■ Exercise: In the text on anxiety therapy below, why does the writer not begin therapy with a predetermined roadmap?

■ Text block:
Anxiety isn't just something we think.
Many of the people I work with describe anxiety as something they feel physically long before they recognize it mentally. They notice tension in their shoulders, trouble sleeping, digestive issues, headaches, difficulty catching their breath, or the feeling that their nervous system never quite settles. Others tell me they're so used to living this way that they don't realize how much energy anxiety has been taking until they begin feeling differently.
Because of that, our work isn't limited to changing thoughts. Depending on what feels most helpful for you, we might spend time understanding the beliefs that continue to fuel anxiety, learning ways to regulate your nervous system, exploring relationship patterns that continue to create stress, or processing experiences that still feel emotionally unresolved. Sometimes those experiences involve trauma. Sometimes they don't. I don't begin therapy with a predetermined roadmap because I've found that people benefit from different approaches depending on what they're carrying and what they're hoping to change.
The types of anxiety I commonly work with
Over the years, I've worked with people experiencing many different forms of anxiety, including generalized anxiety, panic attacks, health anxiety, illness anxiety, perfectionism, social anxiety, relationship anxiety, intrusive thoughts, chronic stress, work-related burnout, and anxiety related to major life transitions. I also work with many people who wouldn't necessarily describe themselves as "anxious" but recognize that they spend much of their lives trying to anticipate problems, avoid making mistakes, or manage everyone else's emotions before attending to their own.
Although these experiences may have different names, I don't approach them as entirely separate problems. I'm usually interested in understanding how they fit into the larger picture of your life. That means we're not only talking about symptoms—we're also exploring your relationships, your experiences, your strengths, and the ways you've learned to move through the world.
What therapy with me is like
If we decide to work together, you'll probably notice that I ask a lot of questions. I'm naturally curious, and I tend to think out loud with my clients as we're making sense of something together. I'll offer observations, notice patterns, gently challenge beliefs that may no longer be serving you, and help connect experiences that might not have felt related before.

■ Data to examine:
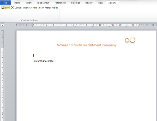The image size is (157, 121).
Task: Click the «INSERT-CV-HERE» placeholder in document
Action: (x=43, y=61)
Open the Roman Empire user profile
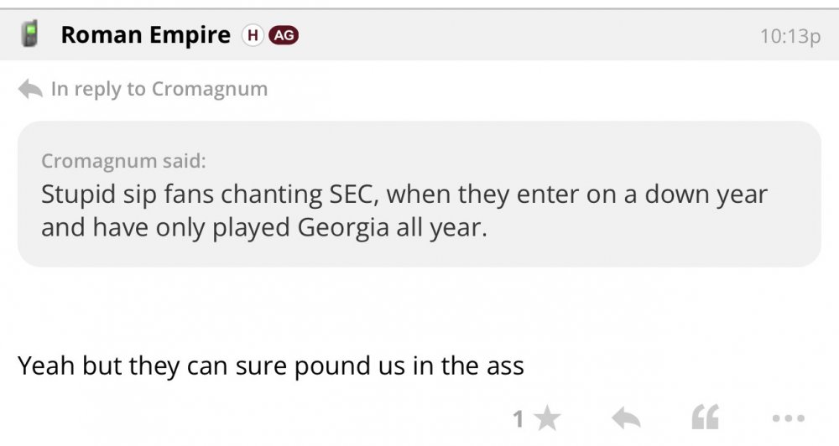839x446 pixels. [x=145, y=35]
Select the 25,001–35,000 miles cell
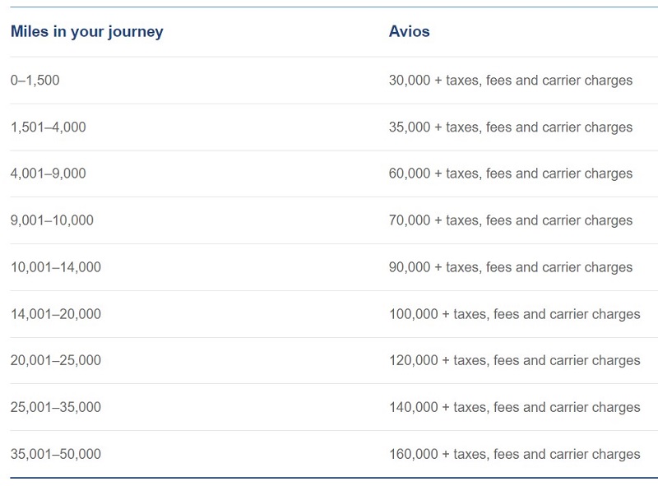The width and height of the screenshot is (658, 486). pos(56,407)
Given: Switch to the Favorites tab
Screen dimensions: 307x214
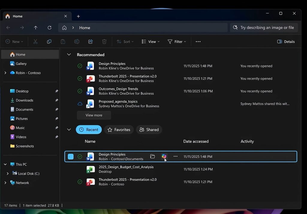Looking at the screenshot, I should (119, 130).
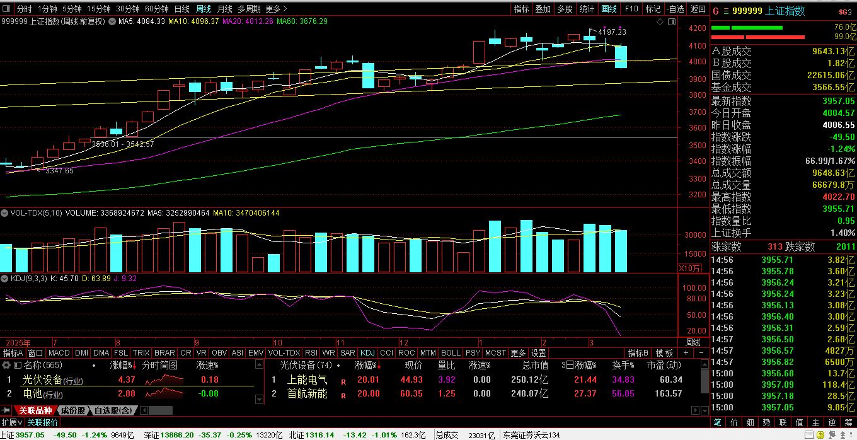This screenshot has width=857, height=440.
Task: Toggle the 画线 drawing tool mode
Action: [x=609, y=9]
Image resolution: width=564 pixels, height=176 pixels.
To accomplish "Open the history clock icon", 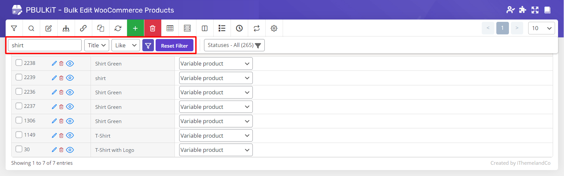I will click(239, 28).
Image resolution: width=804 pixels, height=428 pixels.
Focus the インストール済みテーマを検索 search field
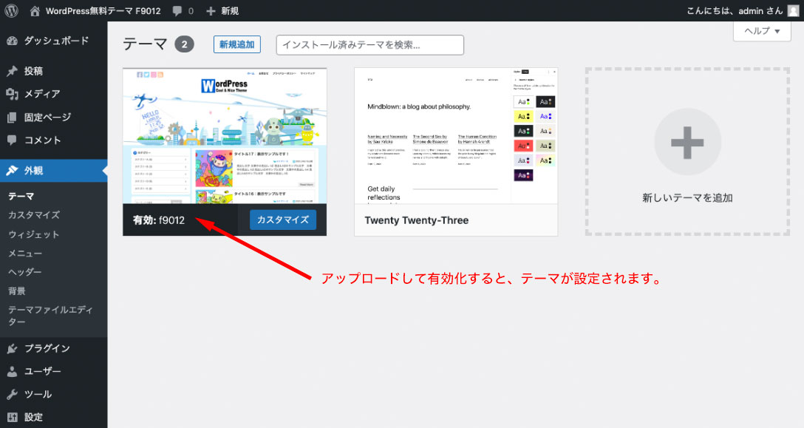coord(369,44)
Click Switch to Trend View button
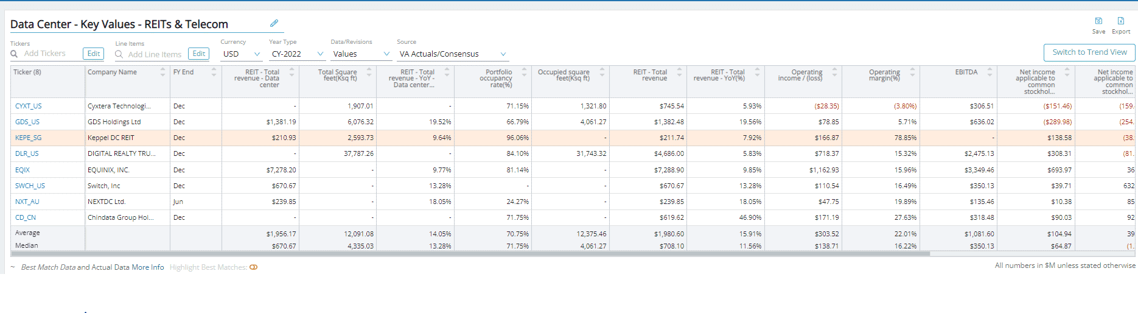Viewport: 1138px width, 313px height. (1089, 52)
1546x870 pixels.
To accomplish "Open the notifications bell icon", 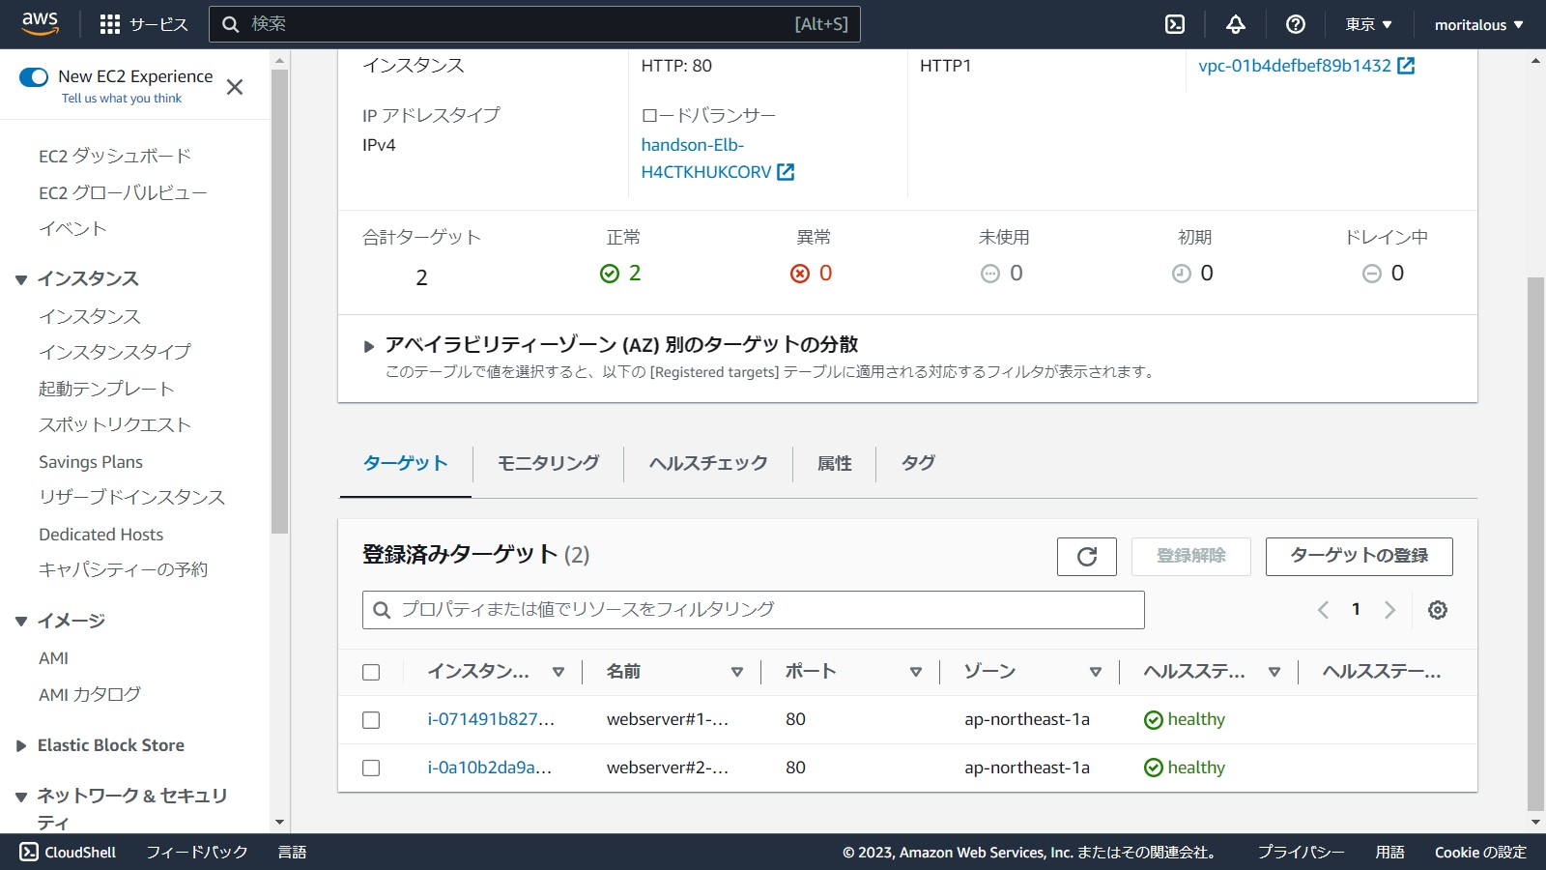I will click(x=1235, y=24).
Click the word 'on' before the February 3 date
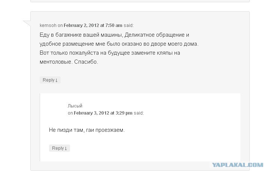Viewport: 273px width, 176px height. pyautogui.click(x=70, y=113)
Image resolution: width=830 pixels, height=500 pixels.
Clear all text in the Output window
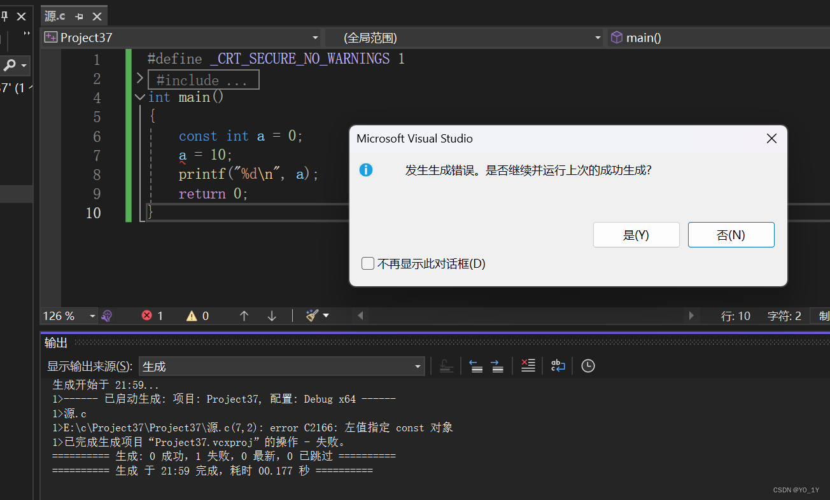pos(528,366)
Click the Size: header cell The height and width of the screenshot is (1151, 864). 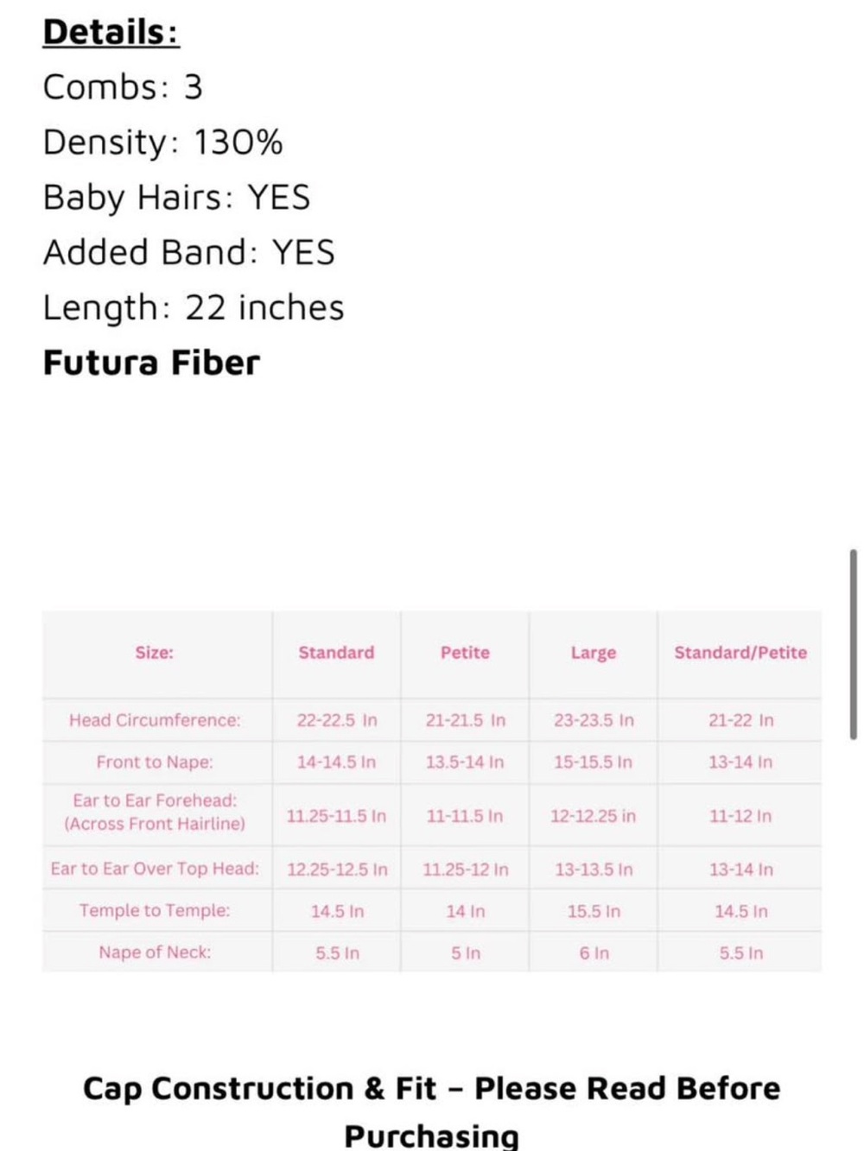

■ Response area: People benefit from different approaches depending on what they're carrying and what they're hoping to change.